##### Dataset #####

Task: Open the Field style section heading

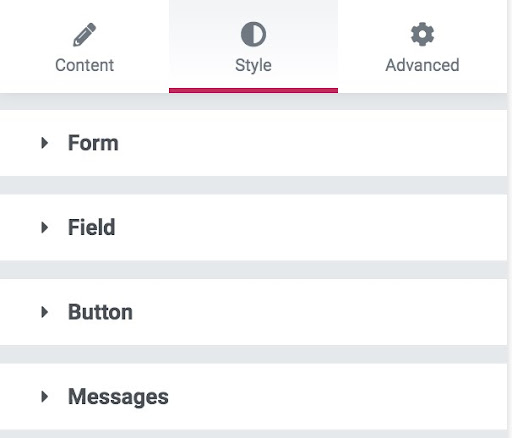Action: pyautogui.click(x=91, y=227)
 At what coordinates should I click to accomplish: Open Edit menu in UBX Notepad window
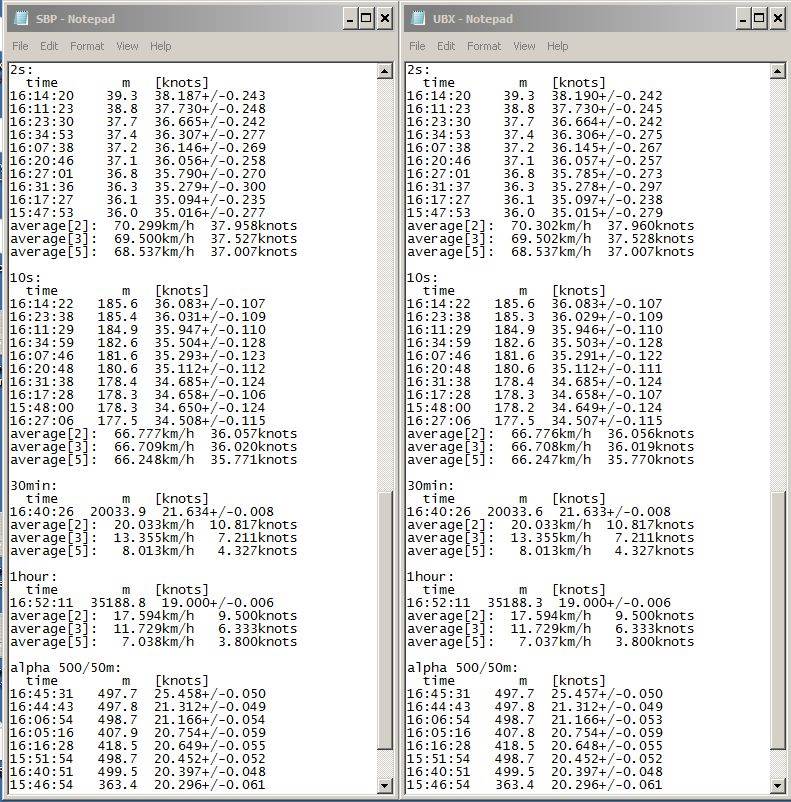click(x=446, y=46)
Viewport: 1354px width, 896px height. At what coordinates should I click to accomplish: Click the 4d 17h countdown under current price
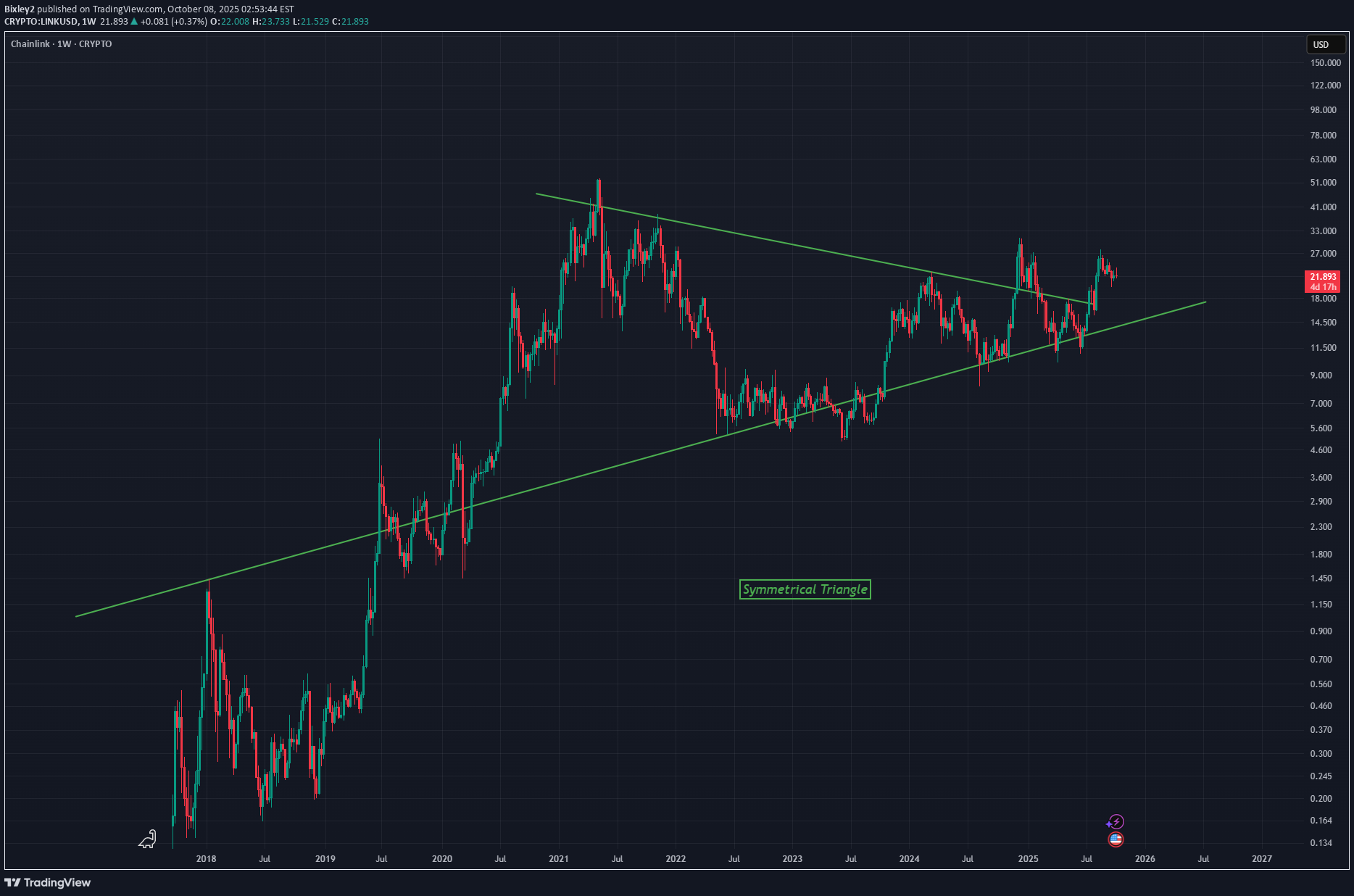tap(1323, 287)
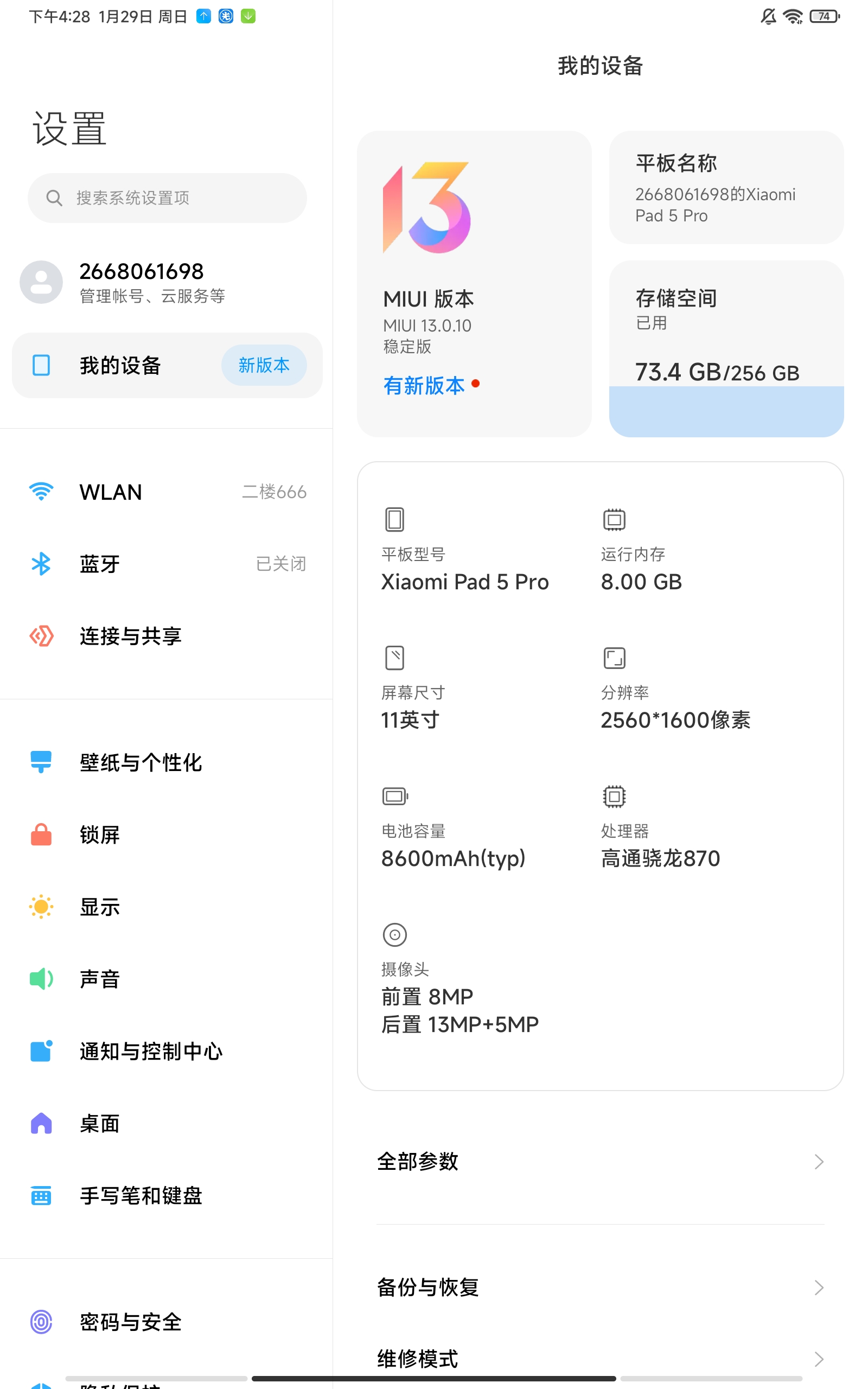Screen dimensions: 868x1389
Task: Click the 声音 speaker icon
Action: [x=41, y=979]
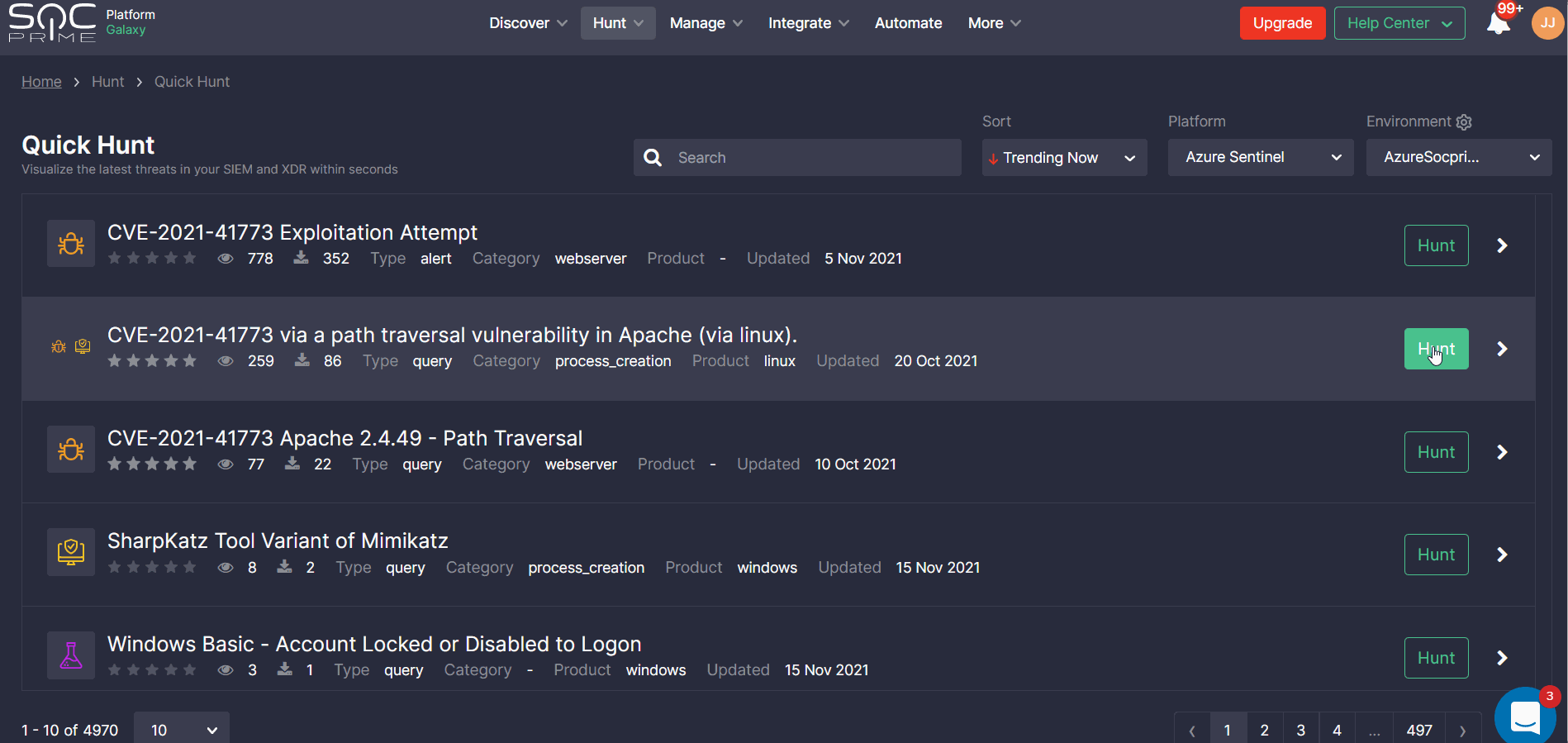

#####

→ What to work on:
Would you please write out the entries in full, exactly as they read, but without pictures?

→ Solution for this exercise:
Task: Open the Field style section heading

Action: pyautogui.click(x=91, y=227)
 At what coordinates should I click to accomplish: Open Edit menu in UBX Notepad window
click(x=446, y=46)
Viewport: 1354px width, 896px height. At what coordinates should I click to accomplish: Click the 4d 17h countdown under current price
tap(1323, 287)
Screen dimensions: 868x1389
Task: Click the 声音 speaker icon
Action: [x=41, y=979]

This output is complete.